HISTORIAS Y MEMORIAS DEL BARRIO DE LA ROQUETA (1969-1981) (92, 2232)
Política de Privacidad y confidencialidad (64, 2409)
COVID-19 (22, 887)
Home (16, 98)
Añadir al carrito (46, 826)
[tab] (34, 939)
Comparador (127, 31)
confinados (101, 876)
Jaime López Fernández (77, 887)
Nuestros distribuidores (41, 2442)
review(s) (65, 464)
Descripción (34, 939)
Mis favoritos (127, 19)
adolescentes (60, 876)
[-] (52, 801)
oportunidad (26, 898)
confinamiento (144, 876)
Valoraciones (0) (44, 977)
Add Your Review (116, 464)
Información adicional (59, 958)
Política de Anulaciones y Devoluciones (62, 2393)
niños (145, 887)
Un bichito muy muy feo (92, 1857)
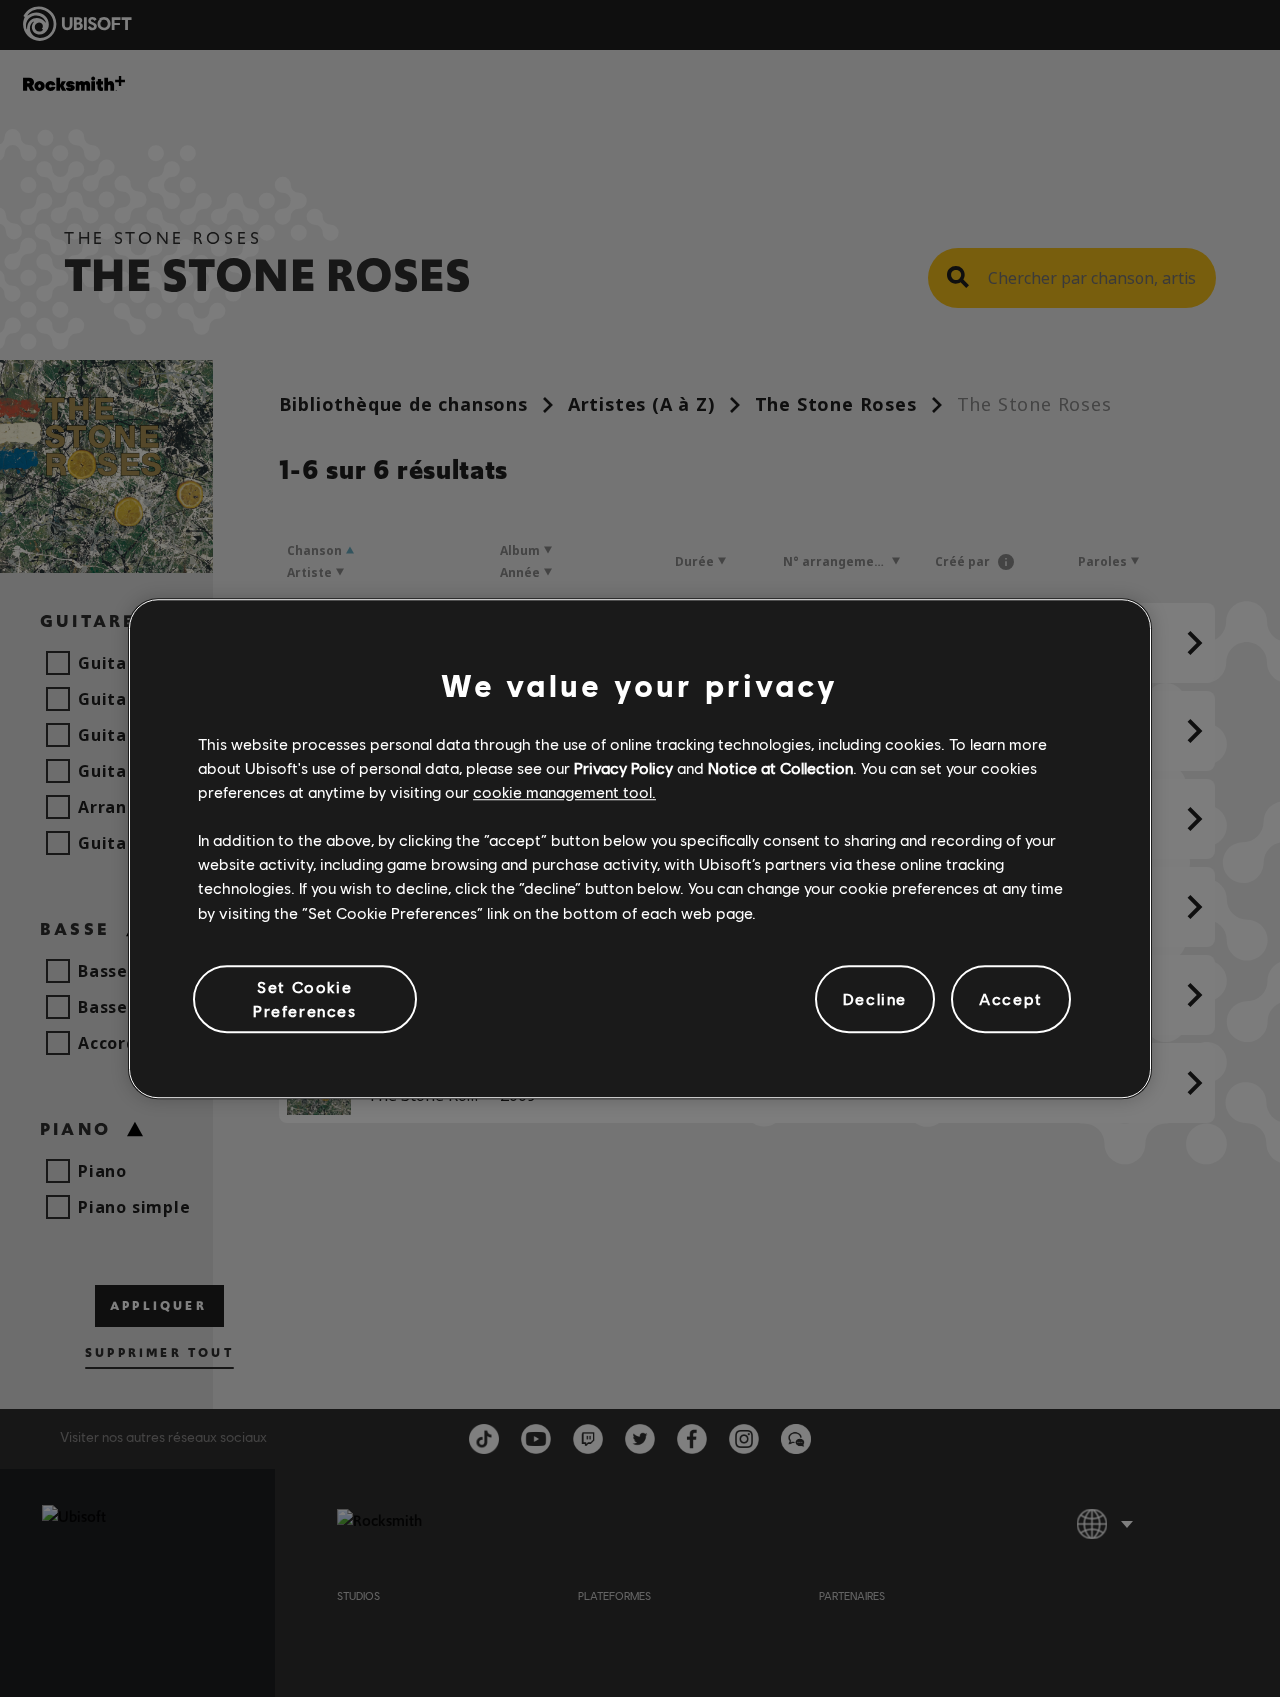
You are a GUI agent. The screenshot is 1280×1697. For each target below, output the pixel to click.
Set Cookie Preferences (305, 998)
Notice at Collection (780, 767)
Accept (1011, 998)
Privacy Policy (623, 767)
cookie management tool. (564, 791)
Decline (875, 998)
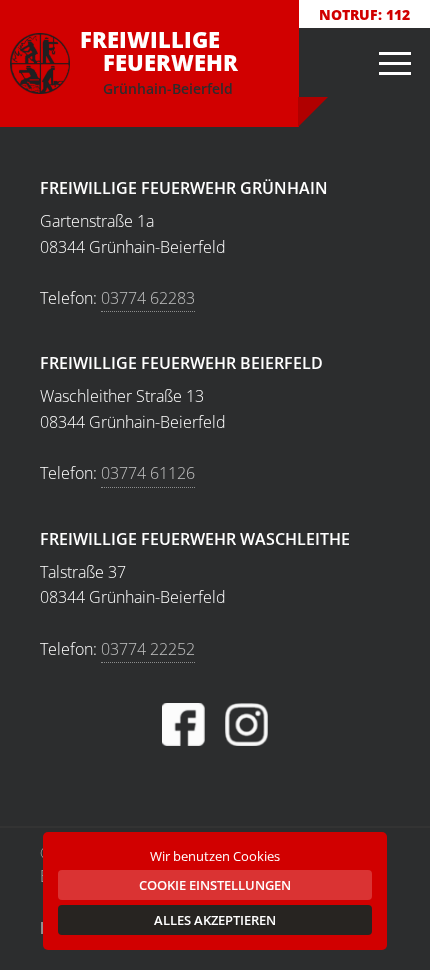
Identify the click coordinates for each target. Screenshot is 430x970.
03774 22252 (148, 649)
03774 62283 (148, 298)
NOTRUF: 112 (364, 14)
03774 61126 (148, 473)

● ● ● ● ● ● ●

Beginning with the line in which "Set Cookie Preferences (305, 998)" appears, repeat exactly each line down to the close of the material, leaving every picture out.

Set Cookie Preferences (305, 998)
Notice at Collection (780, 767)
Accept (1011, 998)
Privacy Policy (623, 767)
cookie management tool. (564, 791)
Decline (875, 998)
Identify the click coordinates for each target. Screenshot is 430x970.
03774 22252 (148, 649)
03774 62283 (148, 298)
NOTRUF: 112 (364, 14)
03774 61126 (148, 473)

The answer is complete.